Since these delay rentals were not timely paid, the gravel lease has now terminated and accordingly, it is requested that you return our key to the gates that you have in your possession.
With best wishes and kindest regards,
Yours very truly,
Cecil P. Campbell”

On January 15, 1970, Dietrich, Bryant and Campbell filed a petition for declaratory judgment recognizing the termination of the gravel lease for noncompliance with the terms of the lease contract (failure to pay delay rentals on its anniversary date). From a judgment rendered by the district court on October 21, 1970 in favor of the defendant, plaintiffs have perfected this devolutive appeal.

As guidelines in resolving the issue before us, we note the following:

Louisiana Civil Code Article 1901, in part, provides:

“Agreements legally entered into have the effect of laws on those who have formed them.”

*712Article 1945 specifies:

“Art. 1945. Interpretation according to intent of the parties
Legal agreements having the effects of law upon the parties, none but the parties can abrogate or modify them. Upon this principle are established the following rules:
First — That no general or special legislative act can be so construed as to avoid or modify a legal contract previously made;
Second — That courts are bound to give legal effect to all such contracts according to the true intent of all the parties;
Third — That the intent is to be determined by the words of the contract, when these are clear and explicit and lead to no absurd consequences;
Fourth — That it is the common intent of the parties — -that is, the intention of all — that is to be sought for; if there was a difference in this intent, there was no common consent and, consequently, no contract.”

The Supreme Court in Davis v.
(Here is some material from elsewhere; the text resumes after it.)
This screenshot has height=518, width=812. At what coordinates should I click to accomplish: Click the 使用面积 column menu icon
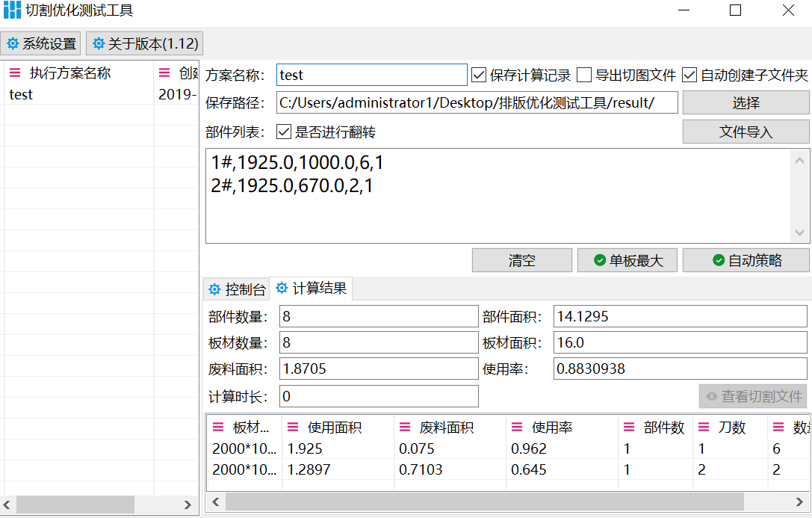[293, 428]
Laster, 242 La. 735, 138 So.2d 558, 564 (1962) declared:

“Courts do not attribute a different meaning to a contract than that which the parties have expressed.”
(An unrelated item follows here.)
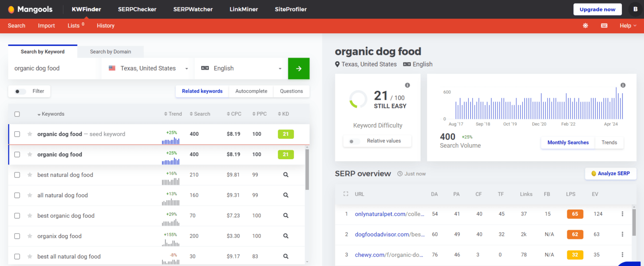
Task: Expand the SERP overview table to fullscreen
Action: 347,194
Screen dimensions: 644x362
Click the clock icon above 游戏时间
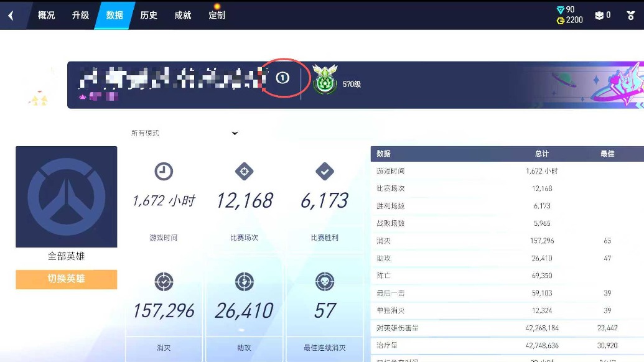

In Ruffino v. Ruffino, 138 So.2d 609, 610 (La.App. 2d Cir. 1962), the court reiterated the following principle:

“Forfeiture of lease is not favored, and is strictly construed. Arbo v. Jankowski, La.App., 39 So.2d 458; Pumillia v. Johnstone, 10 La.App. 126, 121 So. 198.”

With these principles in mind, we now turn to the merits of this appeal.

The correspondence forwarded by the lessors demands neither cancellation nor payment — rather it refers to a lease which has already expired as a result of a failure by the lessee to perform on the date specified therein.

Clearly, the gravel lease did not automatically terminate when the lessee failed to pay delay rentals on the anniversary date of the lease. The same contract which specified delay rentals should be remitted on the anniversary date of the lease also set forth the steps to be taken upon default in their payment. Thus the primary issue both in the lower court and on appeal is whether the letter forwarded by appellants to the lessee substantially complied with that part of the lease agreement requiring prior to cancellation a formal demand for payment via registered letter (return receipt requested) allowing ten days after receipt for performance.

We do not interpret the letter written by Campbell to the lessee a demand for payment as contractually specified by the parties to .the lease. If anything, this letter constitutes a demand for dissolution, not a demand for payment.

The parties to this lease have agreed upon and expressed therein their respective rights and duties, and this court should not alter the intent of the clear provisions of their written agreement. Since the lessor has failed to comply with the terms of the lease by demanding payment in the manner specified in the contract of lease, this action for a declaratory judgment recognizing the resolution of the lease with the passage of its anniversary date without payment of delay rentals, is premature.

Accordingly, the judgment of the district court is affirmed, with costs of this appeal to be assessed against appellants.